Elizabeth made no more protests. She walked with heavy steps to the old bureau and pulled open a drawer. From the depths of a worn leather pocketbook she drew out the little photograph and, without one glance at it, handed it to her husband.
Karl snatched it eagerly from her hand, and looked at it closely, holding it to the light. He started to tear off the figures of Lucy and William, but reflecting that it would be better to show the picture unmutilated, he thrust it quickly inside his blouse and went out of the room.
Elizabeth stood by the bureau motionless for a moment, then mechanically she straightened the crocheted cover where Karl had brushed against it. She had crocheted it herself two years ago at Governor's Island, while Lucy was recovering from the measles, sitting beside her in the darkened room. She went slowly over to the window, staring out unseeingly. In her painful bewilderment she prayed for help and guidance to know what she should do, and as her lips moved she felt her mind made up beyond any faltering.
She turned to the wall where a woolen shawl hung, and, hesitating no longer, took it down and wrapped it about her head and shoulders. Her face was calm and quiet now with the strength of her resolution. She descended to the shop and found Herr Adler seated there, casting up his accounts, for it was Saturday afternoon.
"Good-day, Aunt," he nodded, raising his blond head at sight of her. "Will you stay here for a while and attend to the customers while I do my figuring?
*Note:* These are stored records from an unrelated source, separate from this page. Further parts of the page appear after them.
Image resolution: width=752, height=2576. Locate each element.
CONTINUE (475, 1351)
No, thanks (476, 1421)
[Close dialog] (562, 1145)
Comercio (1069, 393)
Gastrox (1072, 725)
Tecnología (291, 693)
My uncle has gone off somewhere in a great hurry."
"First I must go out and see Frau Bauer," said Elizabeth, smiling pleasantly at her nephew. "I promised to come before the week is out. In half an hour I will be back and help you gladly." She replaced a few potatoes which had fallen from the basket and walked out into the street. Once outside she quickened her pace a little and turned off in the direction of the fortified road behind the village.
Bob had lingered in the woods a while after putting on the peasant's clothes, trying to feel at home in them before he showed himself in the village. But the disguise was complete enough to any one unfamiliar with his face, and sure to escape notice by its very commonplaceness.
"If they see that you are a stranger they will take you for a marketer from the countryside," the old Frenchman had assured him. "They come from a day's journey off now, because the land is untilled beneath the shell-fire, north and south of us."